Long-term care and estate planning can be confusing and somewhat scary for aging Clark County residents. Understanding what the future holds in terms of paying for healthcare for yourself and providing an inheritance for those you love can ease those qualms. For some, trusts are a way to protect assets against end-of-life creditors or issues, but new healthcare laws may represent a new worry for estate planning.
Under the Affordable Health Care Act, services covered by Medicaid will be reimbursable to states through liens. This expansion can be implemented at states' discretion, but the intent of the provision is to discourage the free long-term health insurance idea on the part of people who are otherwise hiding assets.

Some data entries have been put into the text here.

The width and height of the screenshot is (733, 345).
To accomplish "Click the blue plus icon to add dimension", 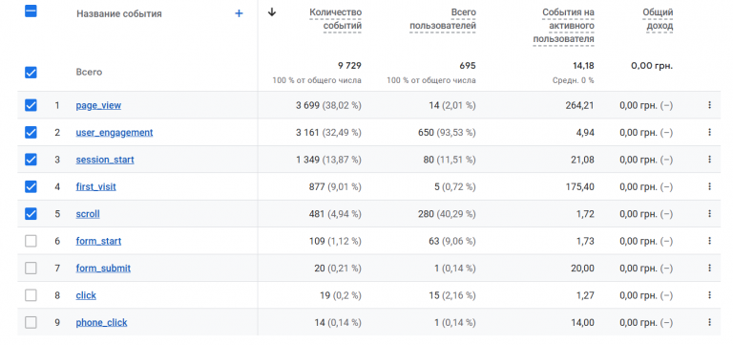I will click(239, 13).
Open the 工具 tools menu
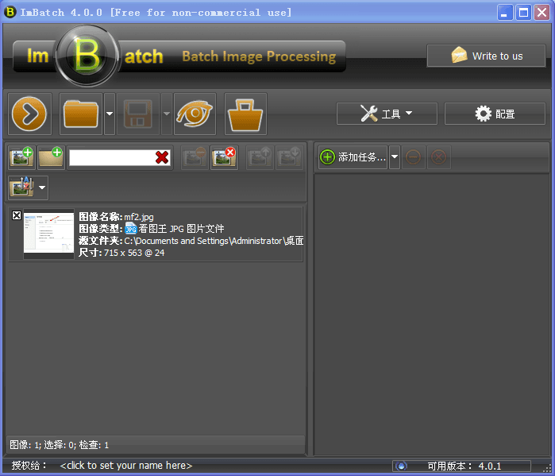 click(x=387, y=114)
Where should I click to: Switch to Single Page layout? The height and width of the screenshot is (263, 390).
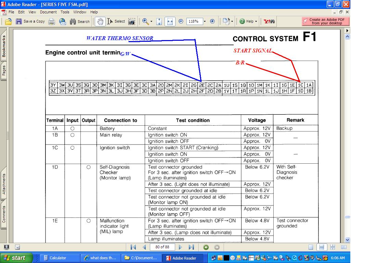(x=311, y=247)
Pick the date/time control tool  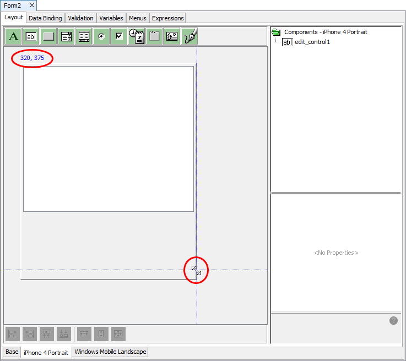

Because each state can set its own threshold for income cut-off, many more people will qualify under the Medicaid expansion. Experts anticipate that most won't realize that their heirs may be held liable for their end-of-life health care costs through estate probate. Because a lot of assets are excluded from the income calculation, a financially well-off person may still qualify for Medicaid under the new law. Also, each state will manage its own reimbursement policies. Reports are that many, in fact, are backtracking some of the discretionary rules due to consumer input.
People who have carefully evaluated their personal situation, with a valid will and effective estate planning in place, should not be affected to any great degree according to a Manhattan Institute fellow. What this one aspect of The Affordable Care Act shows, however, is that it is very important for individuals to gain a clear understanding of all the new laws and requirements that may impact their estates.